Morning broke bleak and desolate. Mysterious clouds which hid the peaks were still streaming wildly down the cañon. We got away at last, leaving behind us that sad little meadow and its gruesome lakes, and began the slow and toilsome descent over slippery ledges of rock, among endless rows of rotting carcasses, over poisonous streams and through desolate, fire-marked, and ghastly forests of small pines. Everywhere were the traces of the furious flood of humankind that had broken over this height in the early spring. Wreckage of sleighs, abandoned tackle, heaps of camp refuse, clothing, and most eloquent of all the pathway itself, worn into the pitiless iron ledges, made it possible for me to realize something of the scene.
Down there in the gully, on the sullen drift of snow, the winter trail could still be seen like an unclean ribbon and here, where the shrivelled hides of horses lay thick, wound the summer pathway. Up yonder summit, lock-stepped like a file of convicts, with tongues protruding and breath roaring from their distended throats, thousands of men had climbed with killing burdens on their backs, mad to reach the great inland river and the gold belt. Like the men of the Long Trail, they, too, had no time to find the gold under their feet.
It was terrible to see how on every slippery ledge the ranks of horses had broken like waves to fall in heaps like rows of seaweed, tumbled, contorted, and grinning. Their dried skins had taken on the color of the soil, so that I sometimes set foot upon them without realizing what they were. Many of them had saddles on and nearly all had lead-ropes. Some of them had even been tied to trees and left to starve.
In all this could be read the merciless greed and impracticability of these goldseekers. Men who had never driven a horse in their lives, and had no idea what an animal could do, or what he required to eat, loaded their outfits upon some poor patient beast and drove him without feed until, weakened and insecure of foot, he slipped and fell on some one of these cruel ledges of flinty rock.
The business of packing, however, had at last fallen into less cruel or at least more judicial hands, and though the trail was filled with long pack trains going and coming, they were for the most part well taken care of. We met many long trains of packhorses returning empty from Bennett Lake. They were followed by shouting drivers who clattered along on packhorses wherever the trail would permit.

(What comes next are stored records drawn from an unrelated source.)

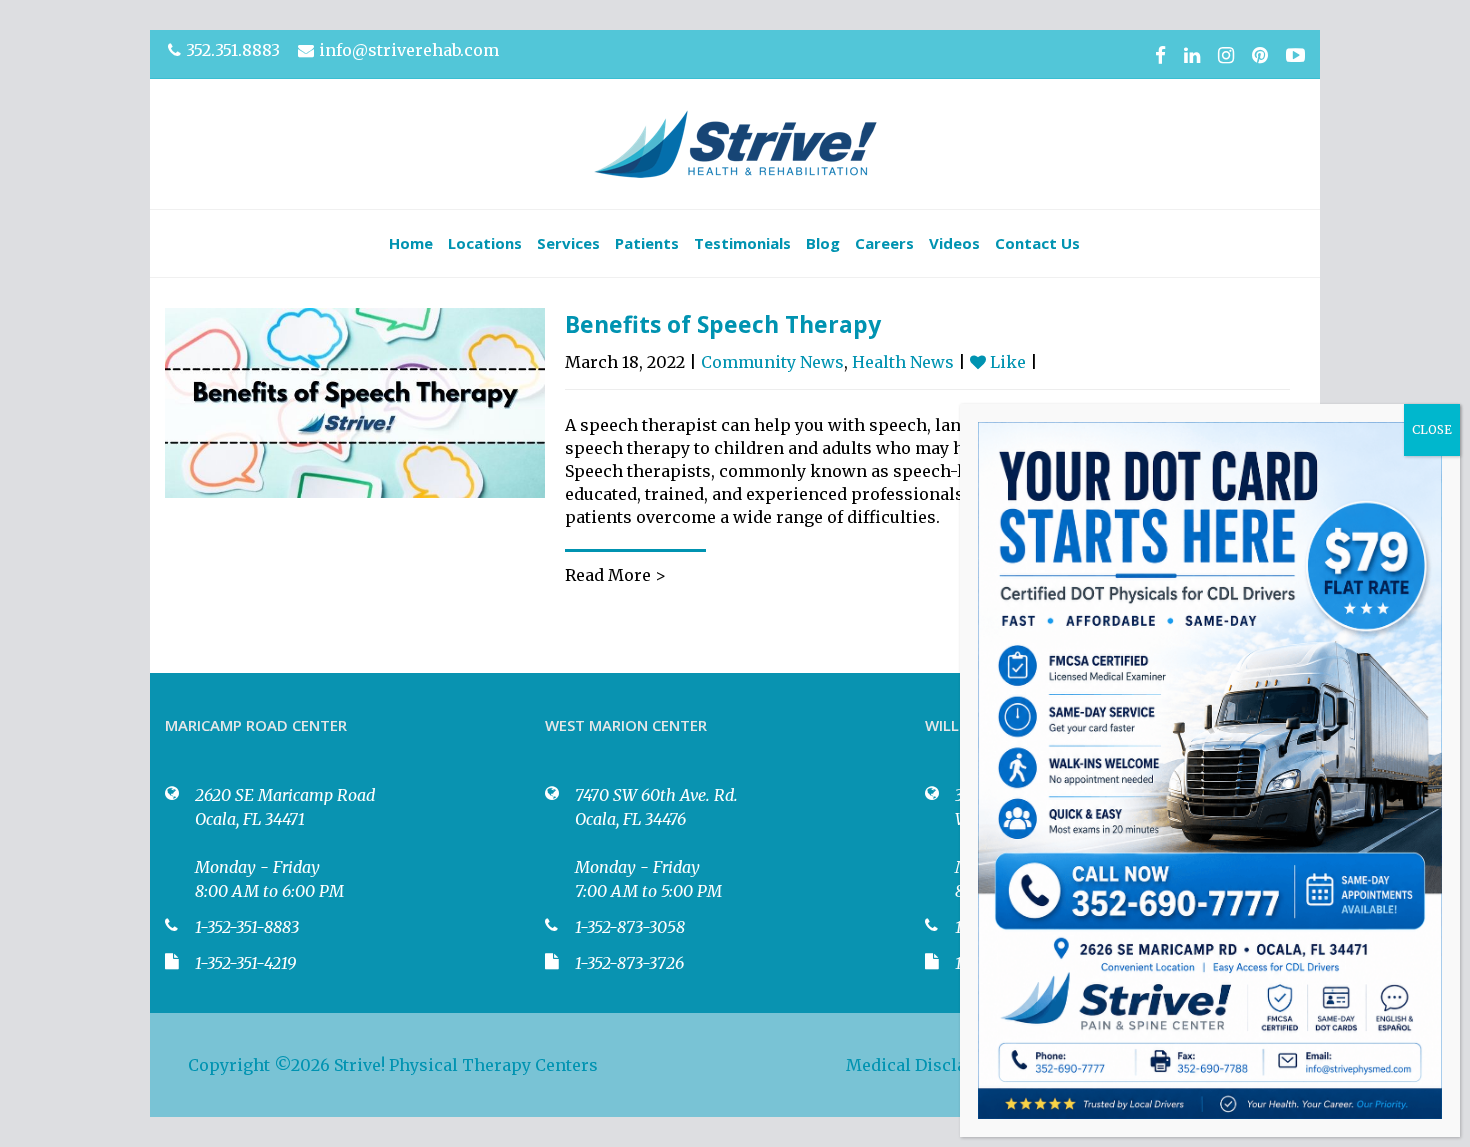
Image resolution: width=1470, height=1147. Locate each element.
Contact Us (1037, 243)
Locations (485, 243)
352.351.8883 (233, 50)
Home (411, 243)
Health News (903, 362)
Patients (647, 243)
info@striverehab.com (409, 50)
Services (568, 243)
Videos (954, 243)
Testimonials (742, 243)
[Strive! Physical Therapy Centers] (735, 144)
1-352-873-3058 (630, 927)
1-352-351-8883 (247, 927)
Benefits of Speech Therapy (723, 324)
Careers (884, 243)
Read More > (615, 575)
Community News (772, 362)
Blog (823, 243)
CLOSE (1432, 429)
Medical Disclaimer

One train carried four immense trunks—just behind the trunks, mounted astride of one of the best horses, rode a bold-faced, handsome white woman followed by a huge negress. The white woman had made her pile by dancing a shameless dance in the dissolute dens of Dawson City, and was on her way to Paris or New York for a "good time." The reports of the hotel keepers made her out to be unspeakably vile. The negress was quite decent by contrast.

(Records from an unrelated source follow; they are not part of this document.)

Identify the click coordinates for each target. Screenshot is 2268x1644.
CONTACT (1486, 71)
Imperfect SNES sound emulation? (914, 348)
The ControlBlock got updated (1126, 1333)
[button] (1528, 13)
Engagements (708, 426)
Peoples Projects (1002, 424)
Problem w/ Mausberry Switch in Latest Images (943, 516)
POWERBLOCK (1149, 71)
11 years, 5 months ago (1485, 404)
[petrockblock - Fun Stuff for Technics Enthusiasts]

At Log Cabin we came in sight of the British flag which marks the boundary line of United States territory, where a camp of mounted police and the British customs officer are located. It was a drear season even in midsummer, a land of naked ledges and cold white peaks. A few small pine trees furnished logs for the cabins and wood for their fires. The government offices were located in tents.
I found the officers most courteous, and the customs fair. The treatment given me at Log Cabin was in marked contrast with the exactions of my own government at Wrangell. All goods were unloaded before the inspector's tent and quickly examined. The miner suffered very little delay.
A number of badly maimed packhorses were running about on the American side. I was told that the police had stopped them by reason of their sore backs. If a man came to the line with horses overloaded or suffering, he was made to strip the saddles from their backs.